Walk around the local grocery store and you’ll likely find an assortment of protein boosted cereals and even high protein spreads. Whether the type of protein is soy, whey, casein, milk or shakes… it’s all about one thing: protein.
The best way to get most of the protein that you need will always be food. But when you carry out a full-time job, have kids and always on the go you don’t always have time to prepare meals.. This is where protein shakes have their place.
THE BENEFITS OF PROTEIN SHAKES
Protein is used to manufacture hormones, enzymes, cellular messengers, nucleic acids, and immune-system components. Without adequate protein, our bodies can’t put together the structures that make up every cell, tissue, and organ, nor can it generate the biochemical substances needed for cardiovascular function, muscle contraction, growth, and healing. Without an adequate amount of protein our muscles wouldn’t heal up as quickly and could therefore lead to over training your muscle which could lead to injury.
Because solid food takes more time to digest and to break down the protein and send it to the muscles, it can be best to take a protein shake immediately following a workout. This however is very generalised and protein shakes are best included into your eating plan where it suits the individual best.
WHICH PROTEIN IS THE BEST CHOICE?
Whey protein has become a favourite supplement for those seeking to put on muscle and enhance their physiques as well as improve their health. To decipher which protein is best for a need, typically one would use a specific gauge of some sort (e.g., protein quality tests) to determine which protein to use.

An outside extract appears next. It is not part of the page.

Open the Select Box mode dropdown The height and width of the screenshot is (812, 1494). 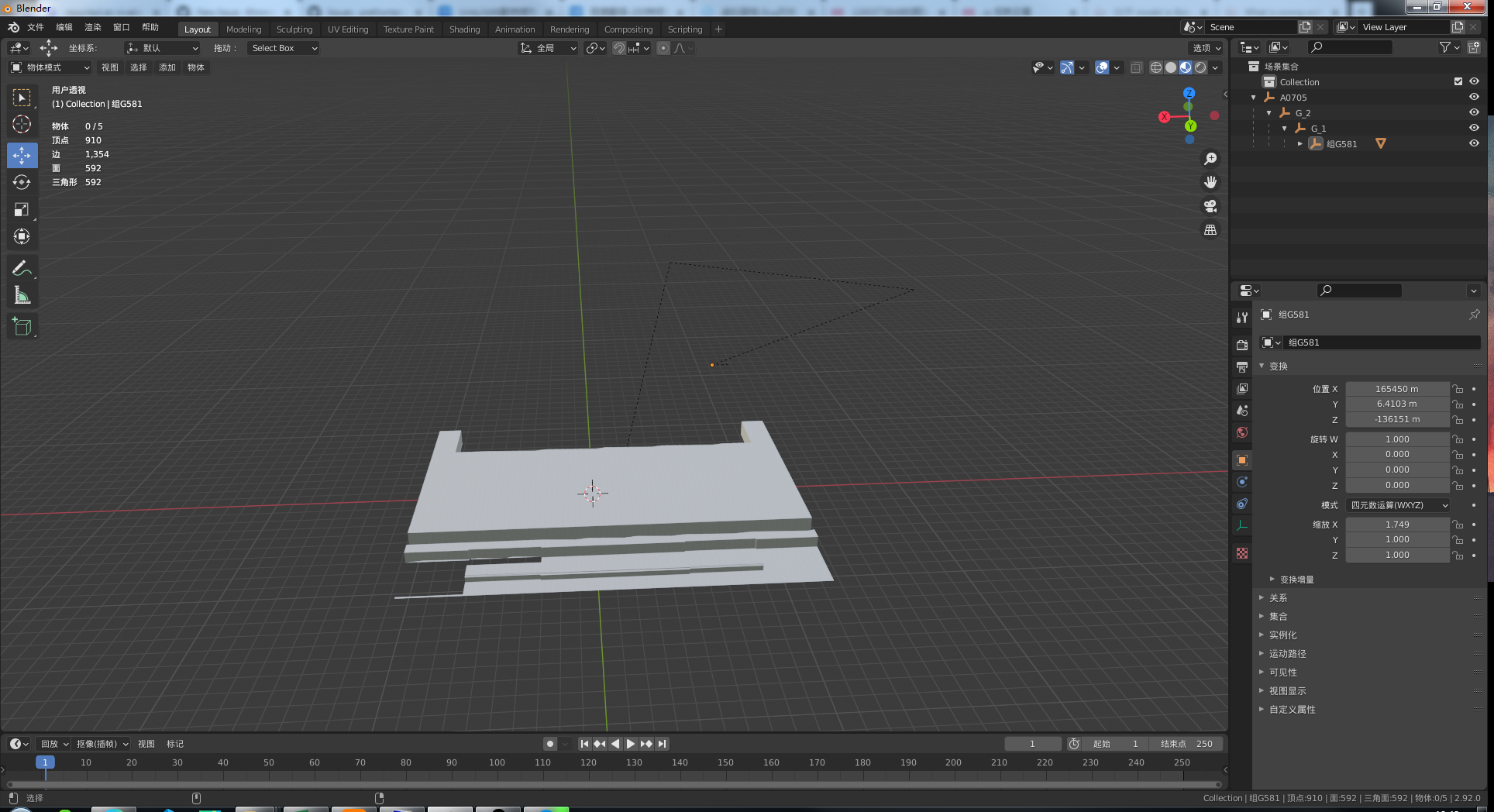coord(283,48)
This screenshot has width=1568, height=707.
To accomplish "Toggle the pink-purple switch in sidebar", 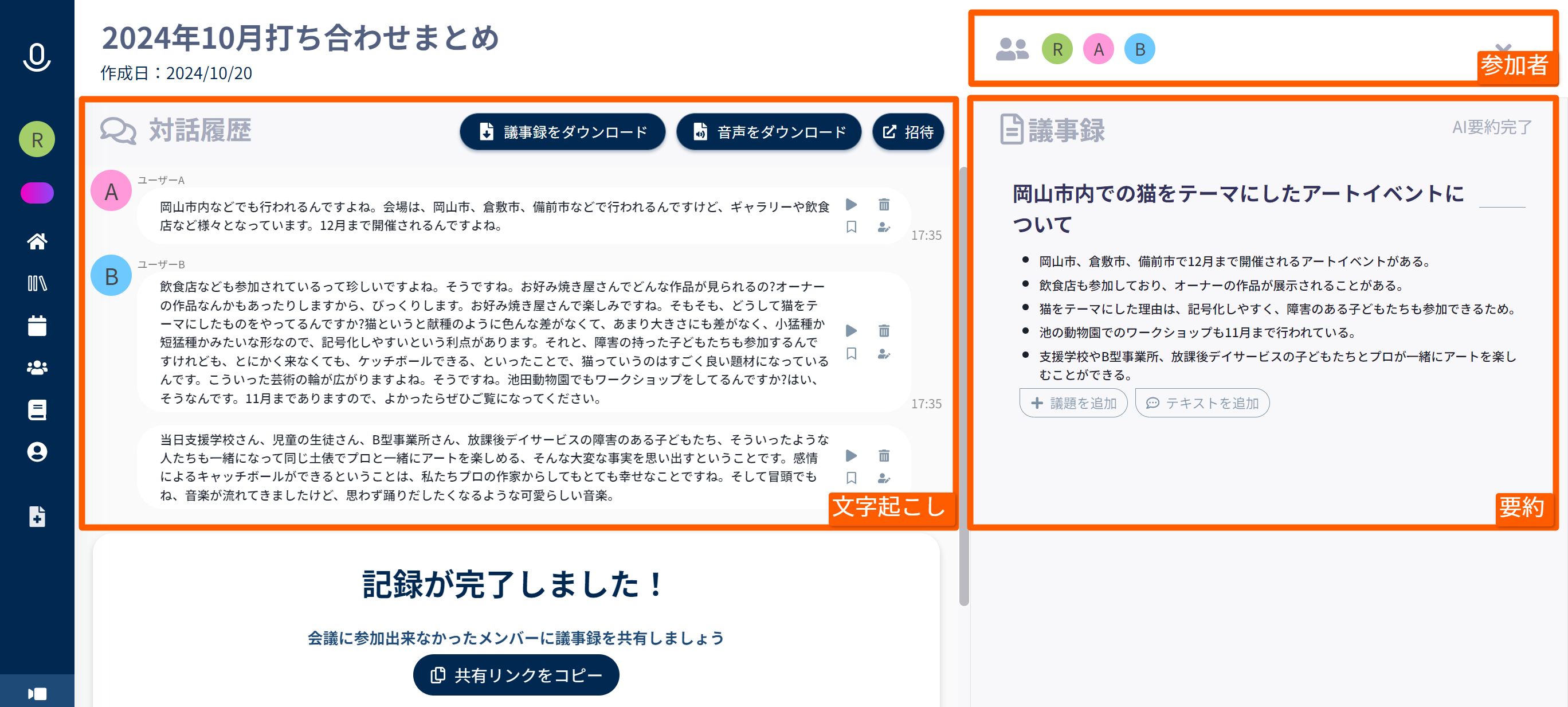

The most commonly used criteria to measure the quality of a protein is Biological Value (or BV for short), which is the amount of nitrogen (body protein in grams) replaceable by 100 grams of protein in the adult diet.
Proteins with the highest BV are considered by many to be the best for promoting growth, but this is an often-disputed issue among scientists. However, most scientists directly involved with protein research agree that the higher the BV, the better the protein is digested, used, and retained in the body. This should equate into more lean tissue gained, all things being equal (i.e. calories, exercise choice, etc.). It is, however, a very complicated topic not given to such black and white answers. The essential point is, whey is a complete protein with a very high BV and this means it contains all the essential and nonessential amino acids and boasts the highest branched-chain amino acid content found in nature.
Again, BV is only one criteria for proteins, and although important, people often make too big a deal of it. For example, beef has a low BV but has been a staple protein for athletes (and people in general) for decades. Soy has a low BV but has other potentially useful properties. So, as a general guide to choosing proteins, BV is something to consider but should not cause people to put blinders on to other proteins.
HOW MUCH SHOULD YOU TAKE IN?
The minimum amount of protein that you should take in for building muscle is 1 gram of protein per pound of body weight (for instance, if you weigh 200 pounds than the minimum amount of protein you should take in is 200 grams of protein for muscle growth). This again is very general so they type of work one does, there body frame all comes into consideration when workout out a total for an individual.
WHEN ARE THE BEST TIMES TO TAKE IN PROTEIN?
It is a very general phrase that protein shakes should be consumed post workout. This is due to the fact that the body can be seen as malnourished so by consuming a protein shake it will speed up the recovery process. This it true in many cases and can really improve the recovery time of an individual.
Following your workout, it’s a good idea to take in small meals containing high protein in about three to four hour intervals, thereby providing your muscles with a constant supply of protein to help your muscles heal. It is also vital to take in a protein drink or a slow burning protein (such as casein or a night time protein) before you go to bed therefore providing your muscles with protein, since your body will be slowly depleted of protein as you sleep. Breakfast is a key meal as well, because your body awaits nourishment after sleeping for 8-12 hours. One of the best tips of advice I can give you though, is to eat consistently, day in and day out.
Regardless of your goals, protein should be seen as a high priority of any nutritional plan. It’s an essential ingredient for achieving optimal progress in physique enhancement and performance. It’s certainly no secret that any person who is generally active in sports and/or trains with weights or other resistance will benefit from getting enough protein. However, even those who don’t partake in strenuous exercise can find advantages to taking in protein. Many enjoy the anti-aging effects that a high protein diet can result in. But the only way to find out how beneficial protein can be for you, is to try it for yourself!